[[ Dataset open ]]

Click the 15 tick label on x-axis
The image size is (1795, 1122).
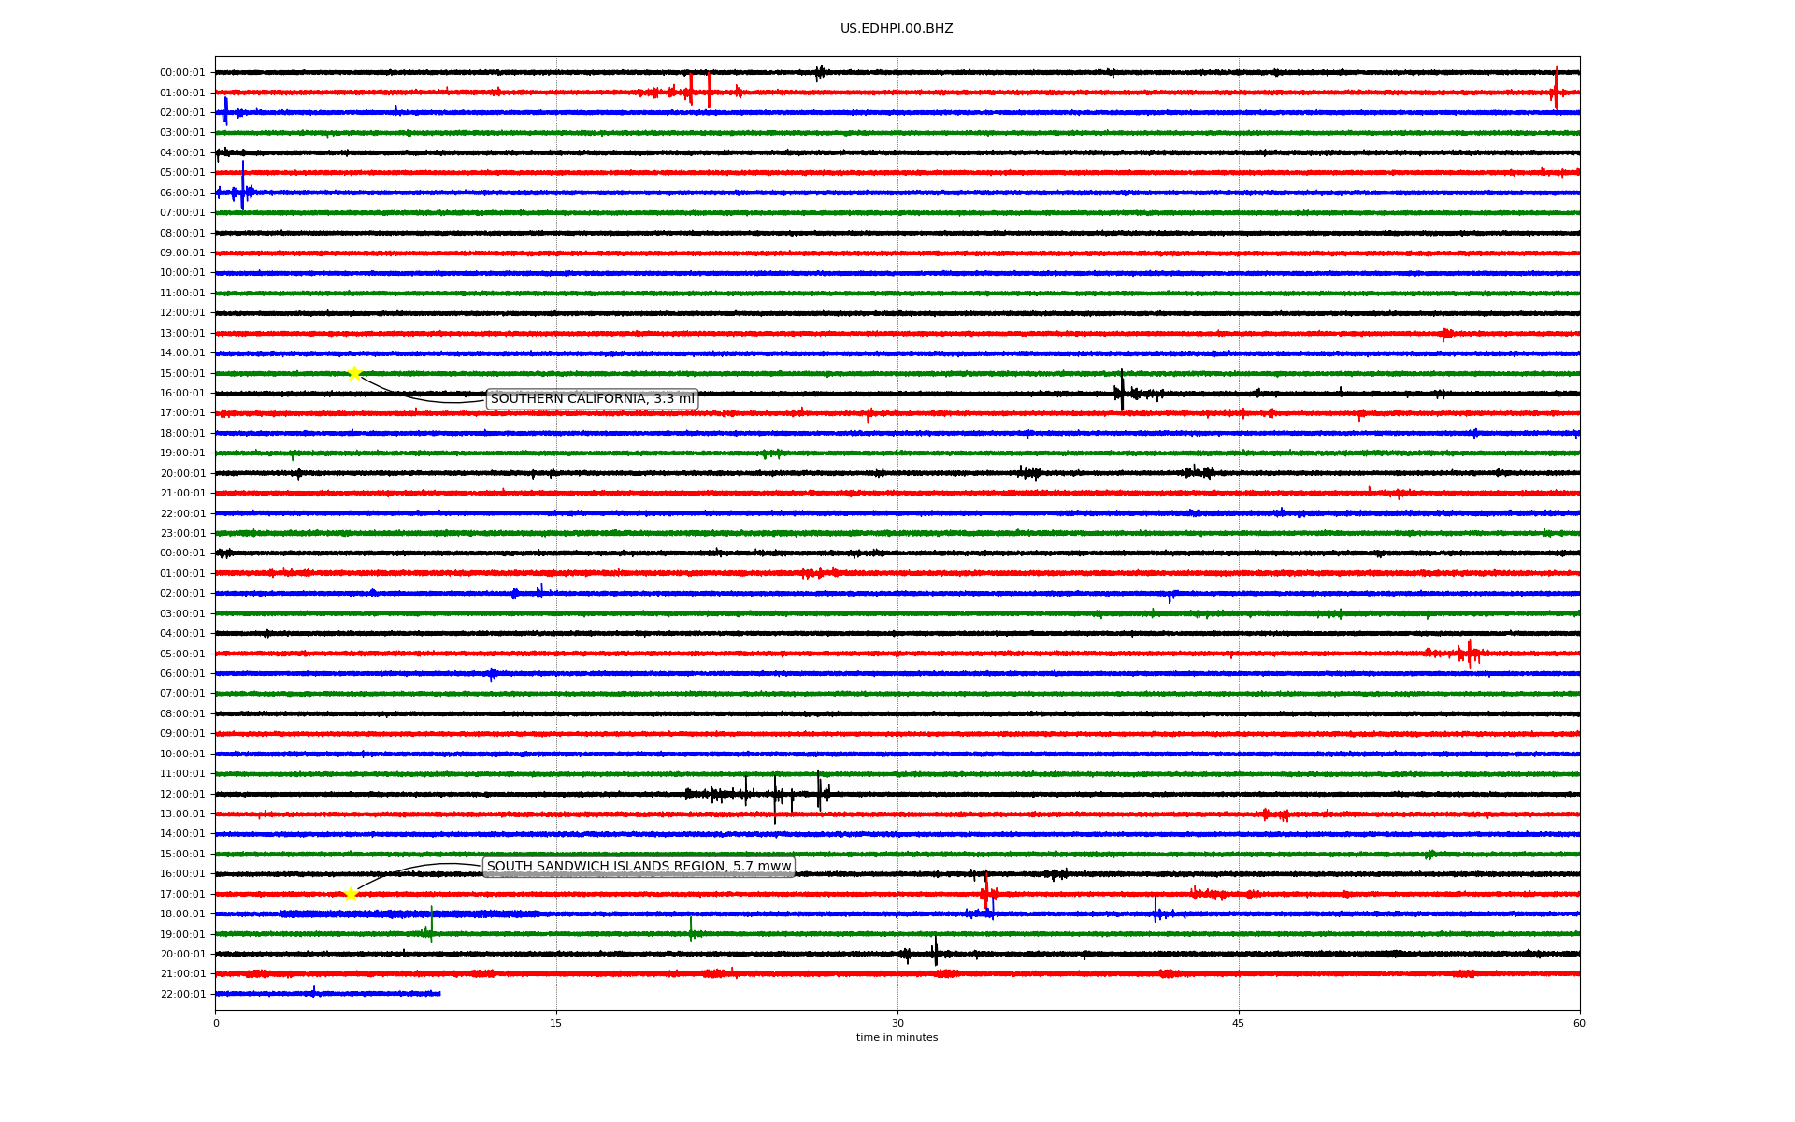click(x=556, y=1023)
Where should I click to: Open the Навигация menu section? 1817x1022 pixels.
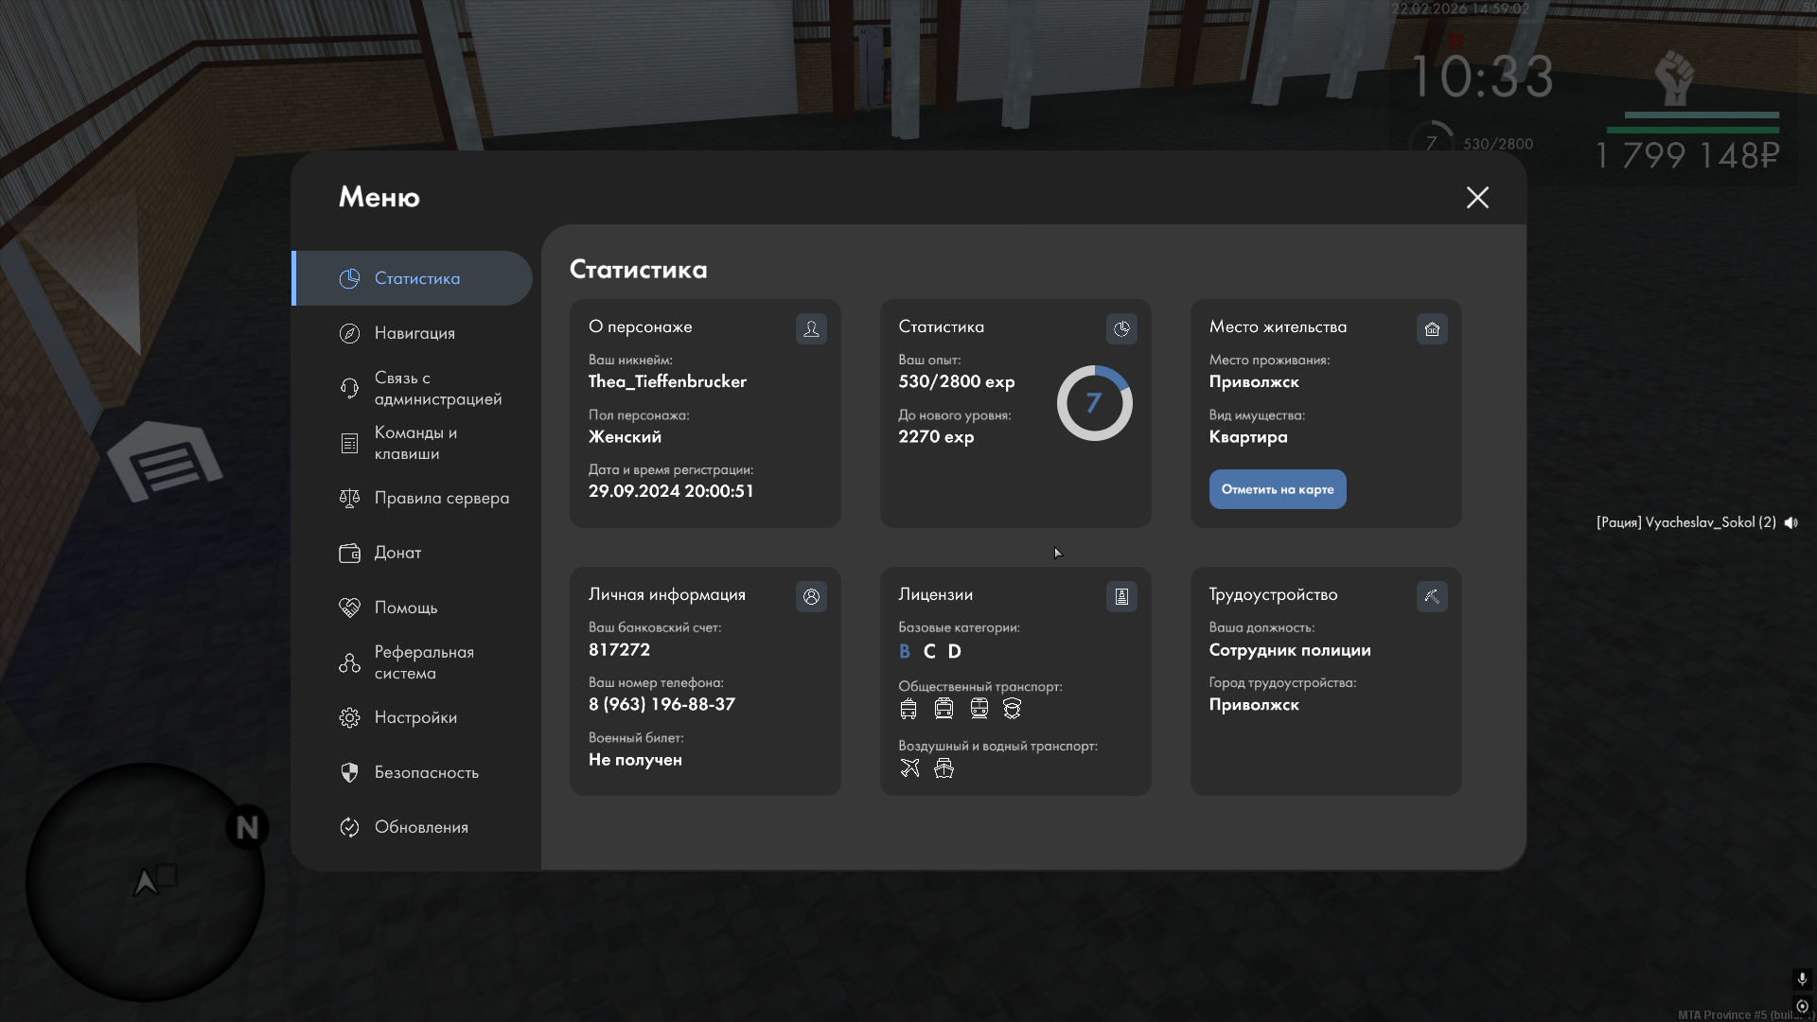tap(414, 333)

[[ Dataset closed ]]

### What the task asks
Leave the pictures aside and output each entry exactly as it stands.

### Exercise answer
Click the 15 tick label on x-axis
The image size is (1795, 1122).
click(x=556, y=1023)
Where should I click to: Open the Навигация menu section? 1817x1022 pixels.
tap(414, 333)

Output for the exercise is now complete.